秘書と野獣
「な、んでっ…ひどい、ですっ…こんな…」
「酷い? それはこっちのセリフだろうが。黙って俺を捨てようとした奴に言われる筋合いはねぇよ」
「そ、れは…だってっ…」
ぼろぼろと溢れ出した涙がそれ以上の言葉を奪う。
その通りだ。
私はこんな目にあっても文句なんて言えないくらいのことをしようとしていた。
社長は私がいなくなったことに気付いたら怒り狂うと思っていた。
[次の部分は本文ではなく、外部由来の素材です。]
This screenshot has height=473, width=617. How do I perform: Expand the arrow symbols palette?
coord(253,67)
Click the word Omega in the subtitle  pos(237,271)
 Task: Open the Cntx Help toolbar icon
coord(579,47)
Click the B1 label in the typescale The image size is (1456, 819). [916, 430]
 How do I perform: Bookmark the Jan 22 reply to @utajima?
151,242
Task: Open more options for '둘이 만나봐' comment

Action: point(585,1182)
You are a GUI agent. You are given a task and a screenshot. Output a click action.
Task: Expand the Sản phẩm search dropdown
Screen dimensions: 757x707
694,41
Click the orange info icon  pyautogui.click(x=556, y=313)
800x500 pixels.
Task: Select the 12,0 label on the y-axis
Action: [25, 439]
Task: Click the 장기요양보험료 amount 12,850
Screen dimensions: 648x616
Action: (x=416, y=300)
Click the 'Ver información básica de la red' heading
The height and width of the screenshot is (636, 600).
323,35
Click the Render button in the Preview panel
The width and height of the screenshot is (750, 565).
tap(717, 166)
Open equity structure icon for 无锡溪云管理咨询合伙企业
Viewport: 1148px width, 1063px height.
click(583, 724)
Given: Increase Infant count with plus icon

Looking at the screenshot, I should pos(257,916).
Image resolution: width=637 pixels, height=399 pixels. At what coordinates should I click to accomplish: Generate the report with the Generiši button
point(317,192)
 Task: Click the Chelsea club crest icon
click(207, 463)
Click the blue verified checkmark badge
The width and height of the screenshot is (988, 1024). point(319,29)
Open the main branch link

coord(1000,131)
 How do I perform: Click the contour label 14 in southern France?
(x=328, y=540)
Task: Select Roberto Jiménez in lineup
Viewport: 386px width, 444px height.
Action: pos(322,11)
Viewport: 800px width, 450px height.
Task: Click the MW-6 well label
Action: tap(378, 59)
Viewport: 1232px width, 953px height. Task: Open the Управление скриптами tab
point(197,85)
そしてこうして最初から計画を見抜いていた彼と直面して、やはり怒っているのだろうと思っていた。
今この瞬間までは。
でもそうじゃない。
彼は悲しんでいるのだ。
信頼を寄せていた私に、こんな形で裏切られるということに悲しんでいる。
私は、自分が傷つきたくないがために一番大事な人を傷付けていたのだ。
「ごめっなさっ…ごめんなさいっ……ごめんなさいっ…! うぅ゛ーーーーっ…」
顔を覆って大声で泣き始めた私に、呆れたようにはぁーーっと大きな溜め息をつくと、社長は覆い被さっていた私の体から離れた。
今度こそ本当の本当に愛想を尽かされた。そうわかっていても、一度壊れてしまった涙腺は元に戻ってはくれない。
「ったく…」
延々と泣き続ける私の背中に大きな手が差し込まれると、そのままいとも簡単に上半身が引き起こされた。直後パサリと剥き出しの体に何かがかけられる。
ふわっと鼻孔をくすぐった覚えのある香りに、それが社長の着ていたジャケットなのだと認識した途端、ますますダムは崩壊してしまった。